3)Plot the relationship between the log10 of the total number of transcripts and the cell barcode (rank order the barcodes from the largest to lowest number of associated total transcripts). Log10 scale the cell barcode axis after rank ordering. Which area of this graph is more likely to contain low quality cells? Which area of this graph is more likely to contain doublets or multiplets (i.e., multiple cells per cell barcode)? Explain your reason.
Hint: each value in the evaluation matrix is inferred mRNA counts so the total number of transcripts can be calculated by summing the counts. You should have a data list variable containing the cell barcoded, and you just need the total number of transcripts to create the knee plot; in addition, there is no need to use the actual barcode strings when plotting. Just simply create a plot of the total counts for each cell in descending order. This only required a [1* number cells] data input. You can log scale the x-axis using set (gca, ‘XScale’, ‘log’). For an example of what the plot should look like, search Google Images for “quality control knee plot”)
4)Determine the number of unique samples in datasets. “Sample”, found in the metadata table, references patient cell source. Generate a set of violin plots that summarizes the total number of transcripts per cell across samples and another set of violin plots that summarizes the number of genes expressed per cell across samples. For every sample, provide the median number of transcripts and genes per cell.
2.Dimensionality reduction and visualization using Uniform Manifold Projection and Approximation (UMAP)
Hint to do following questions: the data matrix used for normalization, dissension reduction and plotting should be a 23686 * 7930 matrix of doubles. sc_readmtx() should also output a gene list of length 23686 and a barcode / cell list of length 7930. The metadata file should be loaded using readtable() and the output provides information regarding each single cell.
All in all, you should have:
23683 7930 expression matrix (used for normalization and plotting)
23686 1 gene list
7930 1 barcode per single cell list
7930 19 metadata table
1)Plot the relationship between mean expression level and dispersion for the genes in dataset. Dispersion can be measured using the squared coefficient of variation. Log scale both the x- and y-axes. Where would over-dispersed genes lie in the graph? Why are over-dispersed genes frequently chosen as features when modeling single-cell transcriptomics data?

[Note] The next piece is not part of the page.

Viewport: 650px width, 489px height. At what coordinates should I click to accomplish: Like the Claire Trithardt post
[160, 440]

Hint: using normalized gene matrix here. When determine the actual expression of each gene, it does not matter if the expression numbers are small, and there is nothing need to do the normalized expression matrix before taking the mean in there)
2)Using the sc_umap() function, generate a UMAP embedding of the single-cell transcriptomes in dataset using the top 2000 over-dispersed genes as features. Over-dispersed genes can be determined using the sc_hvg() function. What is UMAP attempting to summarize? Categorize your answer by referring to the local and global differences in the distribution of individual samples in UMAP space?

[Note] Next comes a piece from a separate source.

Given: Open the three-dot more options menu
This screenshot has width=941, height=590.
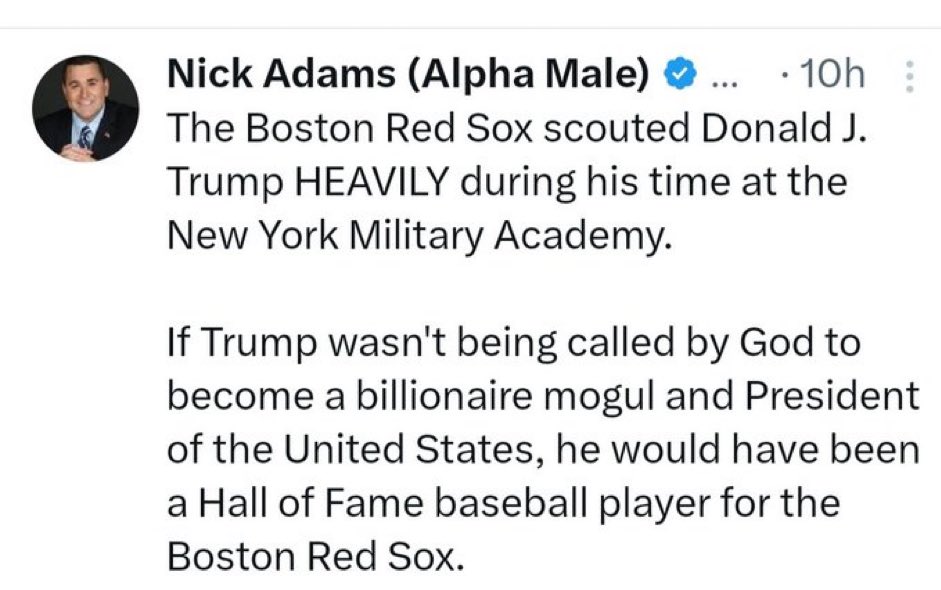Looking at the screenshot, I should coord(908,76).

3)Regenerate the UMAP embedding by varying the min_dist (e.g., 0.1-0.8) and n_neighbors (e.g., 3-45) parameters in sc_umap(). In addition to the ndim, dinorm and dolog 1p parameters found in the documentation, we have added min_dist and n_neighbors as fourth and fifth parameters respectively. Let ndim=3, donorm=true and dolog 1p= true for each variation of min_dist and n_neighbors in this question. How do these parameters alter the embedding? Do smaller values for min_dist optimize for summarizing local or large-scale relationship?